O índice de inflação seria o IPCA (Índice Nacional de Preços ao Consumidor Amplo) observado em 12 meses até junho do ano anterior ao da vigência do limite de despesas. Assim, o Orçamento seria elaborado com base em um parâmetro já conhecido, em vez de uma estimativa.

A referência de endividamento seria a DLGG (dívida líquida do governo geral), que inclui governo federal, estados e municípios. A escolha se dá porque, diferentemente de outros indicadores mais conhecidos (como a dívida bruta), a DLGG exclui dívidas de estatais e títulos públicos usados pelo Banco Central para fazer sua política de juros.

O texto considera "sustentável" um patamar de DLGG que não ultrapasse os 50% do PIB (Produto Interno Bruto).

Se a dívida líquida do governo geral estiver abaixo desse patamar, o limite de despesas poderia crescer por inflação mais 1,5%, ou por inflação mais a média do crescimento da economia nos três anos anteriores -o que for maior.

Caso o indicador de endividamento se situe entre 50% e 60% do PIB, o limite poderia crescer 1% acima da inflação, caso haja superávit primário, ou 0,5%, se o quadro for de déficit.

Com dívida líquida acima de 60%, as despesas só poderiam subir pela inflação, sem alta real.

Em janeiro de 2023, a DLGG estava em 56,79% do PIB (Produto Interno Bruto), segundo dados do Banco Central. Isso significa que, caso a proposta de Pedro Paulo fosse aprovada, o governo se enquadraria na situação intermediária e poderia expandir suas despesas em até 1% acima da inflação.

Os demais Poderes, como Judiciário e Legislativo, seriam beneficiados apenas em parte pela trajetória mais sustentável das contas públicas.
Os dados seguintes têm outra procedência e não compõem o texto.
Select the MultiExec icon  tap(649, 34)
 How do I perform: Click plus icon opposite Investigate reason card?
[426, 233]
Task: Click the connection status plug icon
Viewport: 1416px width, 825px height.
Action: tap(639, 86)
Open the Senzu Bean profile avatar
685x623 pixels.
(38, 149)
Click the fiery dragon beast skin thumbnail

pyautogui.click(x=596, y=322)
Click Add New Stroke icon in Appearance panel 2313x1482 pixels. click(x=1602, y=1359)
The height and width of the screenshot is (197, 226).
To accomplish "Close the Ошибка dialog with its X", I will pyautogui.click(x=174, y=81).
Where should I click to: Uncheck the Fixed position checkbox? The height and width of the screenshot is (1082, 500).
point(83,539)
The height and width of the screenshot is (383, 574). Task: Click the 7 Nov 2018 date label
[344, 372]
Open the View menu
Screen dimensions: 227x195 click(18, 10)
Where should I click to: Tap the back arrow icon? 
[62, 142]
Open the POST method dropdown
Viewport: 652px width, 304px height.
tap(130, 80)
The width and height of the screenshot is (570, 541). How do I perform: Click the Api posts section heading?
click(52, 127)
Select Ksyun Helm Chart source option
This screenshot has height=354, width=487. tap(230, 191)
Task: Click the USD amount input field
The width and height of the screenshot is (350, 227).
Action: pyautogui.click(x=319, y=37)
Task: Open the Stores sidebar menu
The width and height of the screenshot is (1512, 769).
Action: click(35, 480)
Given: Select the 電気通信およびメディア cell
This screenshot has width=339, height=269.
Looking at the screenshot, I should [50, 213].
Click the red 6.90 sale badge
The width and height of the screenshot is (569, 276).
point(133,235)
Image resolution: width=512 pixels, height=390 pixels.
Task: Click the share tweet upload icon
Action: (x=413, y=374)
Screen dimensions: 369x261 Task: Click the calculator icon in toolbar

Com seus orçamentos concentrados em despesas com pessoal, eles teriam aval para expansão real dos gastos só até 0,5%, quando a DLGG estiver abaixo de 60% do PIB.

Há ainda exceções para gastos fora do limite, que incluem transferências constitucionais a estados e municípios, despesas com eleições e Censo Demográfico, gastos custeados com doações ou acordos judiciais firmados em função de desastres ambientais e despesas de instituições federais de ensino bancadas com receitas próprias.

Os créditos extraordinários também seguem como uma válvula de escape para despesas urgentes e imprevistas -como ocorreu em 2020, com a pandemia de Covid-19. A partir de 2027, o governo ainda poderia quitar as dívidas judiciais de anos anteriores e que foram adiadas pela PEC dos Precatórios.

O projeto também prevê mecanismos anticíclicos, isto é, para atenuar os efeitos das oscilações da atividade econômica. Em momento de crise, com queda do PIB por três trimestres consecutivos, o governo poderia acionar uma cláusula que autoriza crescimento das despesas pela média do PIB dos dois anos anteriores.

Há ainda previsão de gatilhos de ajuste, caso a dívida líquida do governo geral esteja acima do nível sustentável de 50% do PIB. O objetivo central é corrigir desvios e assegurar a convergência da trajetória da dívida.

Eles incluem medidas de preservação ou recomposição de receitas (como proibição a novos incentivos tributários e redução dos já existentes) e contenção da expansão de despesas obrigatórias, como folha de pessoal e gastos atrelados ao salário mínimo. Em situações mais extremas, a lei prevê corte linear de 20% nos gastos com cargos em comissão e funções de confiança.

Alguns gatilhos também seriam acionados caso as despesas obrigatórias ultrapassem o índice de 93% de todos os gastos. Hoje, esse percentual está em 89,11%.

O projeto também estipula punição a quem ordenar ou autorizar medidas em desacordo com essas vedações. Os atos serão considerados crime de responsabilidade e improbidade administrativa, puníveis com perda do cargo, perda dos direitos políticos e multa em até 48 salários mínimos.

"Não basta, assim, uma regra fiscal estabelecer um limite de referência -seja voltado para o controle da dívida, dos resultados fiscais, da despesa primária, ou da regra de ouro. É necessário garantir, de forma preventiva e também corretiva, que, atingido o limite fixado, sejam acionados os ajustes necessários para corrigir o desequilíbrio econômico fiscal verificado", diz a justificativa do projeto.